Goal of the exercise: Print the entries below word for word, from the first line to the last.

────────────────────────────────────────

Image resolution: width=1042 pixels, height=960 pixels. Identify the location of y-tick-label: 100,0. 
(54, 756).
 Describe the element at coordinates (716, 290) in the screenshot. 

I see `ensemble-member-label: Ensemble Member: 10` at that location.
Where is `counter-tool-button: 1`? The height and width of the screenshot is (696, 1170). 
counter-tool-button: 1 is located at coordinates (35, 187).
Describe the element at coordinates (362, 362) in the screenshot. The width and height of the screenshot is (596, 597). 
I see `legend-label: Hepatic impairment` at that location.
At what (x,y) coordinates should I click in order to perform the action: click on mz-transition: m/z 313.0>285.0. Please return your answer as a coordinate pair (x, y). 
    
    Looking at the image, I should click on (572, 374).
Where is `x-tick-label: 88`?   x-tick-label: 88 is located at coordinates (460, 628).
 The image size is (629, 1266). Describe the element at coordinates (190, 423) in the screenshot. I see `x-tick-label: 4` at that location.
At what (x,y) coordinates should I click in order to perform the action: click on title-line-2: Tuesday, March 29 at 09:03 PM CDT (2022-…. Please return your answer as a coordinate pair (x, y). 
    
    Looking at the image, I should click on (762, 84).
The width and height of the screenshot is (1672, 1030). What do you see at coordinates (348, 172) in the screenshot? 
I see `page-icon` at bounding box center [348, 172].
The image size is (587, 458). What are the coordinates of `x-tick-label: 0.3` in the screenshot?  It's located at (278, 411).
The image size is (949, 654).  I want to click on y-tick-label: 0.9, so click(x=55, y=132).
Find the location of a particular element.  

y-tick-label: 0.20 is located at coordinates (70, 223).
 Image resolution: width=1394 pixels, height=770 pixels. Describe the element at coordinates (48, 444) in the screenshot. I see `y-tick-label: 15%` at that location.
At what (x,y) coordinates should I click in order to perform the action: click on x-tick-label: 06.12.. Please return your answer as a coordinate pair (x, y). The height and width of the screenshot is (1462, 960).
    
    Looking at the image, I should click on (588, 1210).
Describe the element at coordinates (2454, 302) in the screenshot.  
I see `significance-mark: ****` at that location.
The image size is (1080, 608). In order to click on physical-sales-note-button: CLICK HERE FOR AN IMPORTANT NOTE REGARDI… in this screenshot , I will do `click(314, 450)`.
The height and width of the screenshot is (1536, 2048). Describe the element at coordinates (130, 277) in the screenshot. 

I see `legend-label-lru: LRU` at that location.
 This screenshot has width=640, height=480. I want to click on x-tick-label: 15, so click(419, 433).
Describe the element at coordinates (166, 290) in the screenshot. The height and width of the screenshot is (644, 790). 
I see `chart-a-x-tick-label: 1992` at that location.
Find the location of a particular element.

────────────────────────────────────────

Reply to the exercise:
Image resolution: width=1042 pixels, height=960 pixels. Identify the location of y-tick-label: 100,0. 
(54, 756).
 Describe the element at coordinates (716, 290) in the screenshot. 

I see `ensemble-member-label: Ensemble Member: 10` at that location.
Where is `counter-tool-button: 1`? The height and width of the screenshot is (696, 1170). 
counter-tool-button: 1 is located at coordinates (35, 187).
Describe the element at coordinates (362, 362) in the screenshot. The width and height of the screenshot is (596, 597). 
I see `legend-label: Hepatic impairment` at that location.
At what (x,y) coordinates should I click in order to perform the action: click on mz-transition: m/z 313.0>285.0. Please return your answer as a coordinate pair (x, y). 
    
    Looking at the image, I should click on (572, 374).
Where is `x-tick-label: 88`?   x-tick-label: 88 is located at coordinates (460, 628).
 The image size is (629, 1266). Describe the element at coordinates (190, 423) in the screenshot. I see `x-tick-label: 4` at that location.
At what (x,y) coordinates should I click in order to perform the action: click on title-line-2: Tuesday, March 29 at 09:03 PM CDT (2022-…. Please return your answer as a coordinate pair (x, y). 
    
    Looking at the image, I should click on (762, 84).
The width and height of the screenshot is (1672, 1030). What do you see at coordinates (348, 172) in the screenshot? 
I see `page-icon` at bounding box center [348, 172].
The image size is (587, 458). What are the coordinates of `x-tick-label: 0.3` in the screenshot?  It's located at (278, 411).
The image size is (949, 654).  I want to click on y-tick-label: 0.9, so click(x=55, y=132).
Find the location of a particular element.  

y-tick-label: 0.20 is located at coordinates (70, 223).
 Image resolution: width=1394 pixels, height=770 pixels. Describe the element at coordinates (48, 444) in the screenshot. I see `y-tick-label: 15%` at that location.
At what (x,y) coordinates should I click in order to perform the action: click on x-tick-label: 06.12.. Please return your answer as a coordinate pair (x, y). The height and width of the screenshot is (1462, 960).
    
    Looking at the image, I should click on (588, 1210).
Describe the element at coordinates (2454, 302) in the screenshot.  
I see `significance-mark: ****` at that location.
The image size is (1080, 608). In order to click on physical-sales-note-button: CLICK HERE FOR AN IMPORTANT NOTE REGARDI… in this screenshot , I will do `click(314, 450)`.
The height and width of the screenshot is (1536, 2048). Describe the element at coordinates (130, 277) in the screenshot. 

I see `legend-label-lru: LRU` at that location.
 This screenshot has width=640, height=480. I want to click on x-tick-label: 15, so click(419, 433).
Describe the element at coordinates (166, 290) in the screenshot. The height and width of the screenshot is (644, 790). 
I see `chart-a-x-tick-label: 1992` at that location.
Find the location of a particular element.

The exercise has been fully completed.